Stored items

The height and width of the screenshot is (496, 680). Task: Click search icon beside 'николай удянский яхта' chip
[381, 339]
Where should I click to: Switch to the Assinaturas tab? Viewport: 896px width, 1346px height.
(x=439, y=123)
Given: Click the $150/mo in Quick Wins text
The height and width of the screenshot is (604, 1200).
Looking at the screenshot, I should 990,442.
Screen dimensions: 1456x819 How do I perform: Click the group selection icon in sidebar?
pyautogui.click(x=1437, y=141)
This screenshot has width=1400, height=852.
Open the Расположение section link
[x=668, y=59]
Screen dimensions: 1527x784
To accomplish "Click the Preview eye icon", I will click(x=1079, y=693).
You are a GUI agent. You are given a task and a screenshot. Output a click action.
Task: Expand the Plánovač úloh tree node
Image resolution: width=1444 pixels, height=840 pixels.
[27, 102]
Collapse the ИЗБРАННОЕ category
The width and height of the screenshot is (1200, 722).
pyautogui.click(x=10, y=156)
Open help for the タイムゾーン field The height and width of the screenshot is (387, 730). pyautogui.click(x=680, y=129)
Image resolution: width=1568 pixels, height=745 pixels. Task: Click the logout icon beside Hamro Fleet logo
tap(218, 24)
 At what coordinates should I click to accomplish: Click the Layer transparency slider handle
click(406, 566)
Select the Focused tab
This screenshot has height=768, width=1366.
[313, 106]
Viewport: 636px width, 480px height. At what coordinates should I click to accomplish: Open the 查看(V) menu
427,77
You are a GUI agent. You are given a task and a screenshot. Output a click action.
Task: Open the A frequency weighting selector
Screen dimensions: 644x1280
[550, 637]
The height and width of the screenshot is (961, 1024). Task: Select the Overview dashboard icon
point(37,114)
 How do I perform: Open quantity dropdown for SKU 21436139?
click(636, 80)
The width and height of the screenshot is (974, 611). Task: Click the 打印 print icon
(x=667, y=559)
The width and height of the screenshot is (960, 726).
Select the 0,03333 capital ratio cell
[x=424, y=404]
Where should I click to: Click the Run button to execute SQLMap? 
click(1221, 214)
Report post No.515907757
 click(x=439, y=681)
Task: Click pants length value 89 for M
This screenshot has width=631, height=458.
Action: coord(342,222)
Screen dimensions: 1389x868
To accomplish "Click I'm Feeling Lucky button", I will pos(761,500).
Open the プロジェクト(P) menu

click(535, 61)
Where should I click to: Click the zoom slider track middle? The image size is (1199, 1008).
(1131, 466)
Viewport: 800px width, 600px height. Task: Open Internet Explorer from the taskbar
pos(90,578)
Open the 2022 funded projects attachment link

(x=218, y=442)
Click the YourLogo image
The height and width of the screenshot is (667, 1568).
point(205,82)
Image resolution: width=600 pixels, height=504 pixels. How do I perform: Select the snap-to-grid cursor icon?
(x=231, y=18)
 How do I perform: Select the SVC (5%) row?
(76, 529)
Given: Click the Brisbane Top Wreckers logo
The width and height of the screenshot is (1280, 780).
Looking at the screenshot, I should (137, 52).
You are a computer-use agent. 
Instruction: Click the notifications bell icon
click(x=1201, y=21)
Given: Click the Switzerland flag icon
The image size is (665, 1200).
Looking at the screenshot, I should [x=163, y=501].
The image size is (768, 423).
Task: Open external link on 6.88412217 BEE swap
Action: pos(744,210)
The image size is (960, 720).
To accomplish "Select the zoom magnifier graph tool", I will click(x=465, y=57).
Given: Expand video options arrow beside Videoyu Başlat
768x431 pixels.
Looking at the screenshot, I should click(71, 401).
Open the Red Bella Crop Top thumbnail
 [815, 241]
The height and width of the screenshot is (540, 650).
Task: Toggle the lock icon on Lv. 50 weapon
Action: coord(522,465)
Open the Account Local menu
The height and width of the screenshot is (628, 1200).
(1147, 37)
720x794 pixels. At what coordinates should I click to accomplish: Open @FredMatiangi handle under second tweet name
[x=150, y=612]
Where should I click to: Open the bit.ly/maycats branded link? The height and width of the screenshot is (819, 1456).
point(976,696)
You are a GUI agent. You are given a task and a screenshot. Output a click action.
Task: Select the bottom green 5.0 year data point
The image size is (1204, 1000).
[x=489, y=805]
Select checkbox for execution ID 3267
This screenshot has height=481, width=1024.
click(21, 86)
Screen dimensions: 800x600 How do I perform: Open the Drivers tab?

### Directions
Return each line from the entries above that includes "Expand".

### Answer for this exercise
Task: Expand the Plánovač úloh tree node
Given: Expand video options arrow beside Videoyu Başlat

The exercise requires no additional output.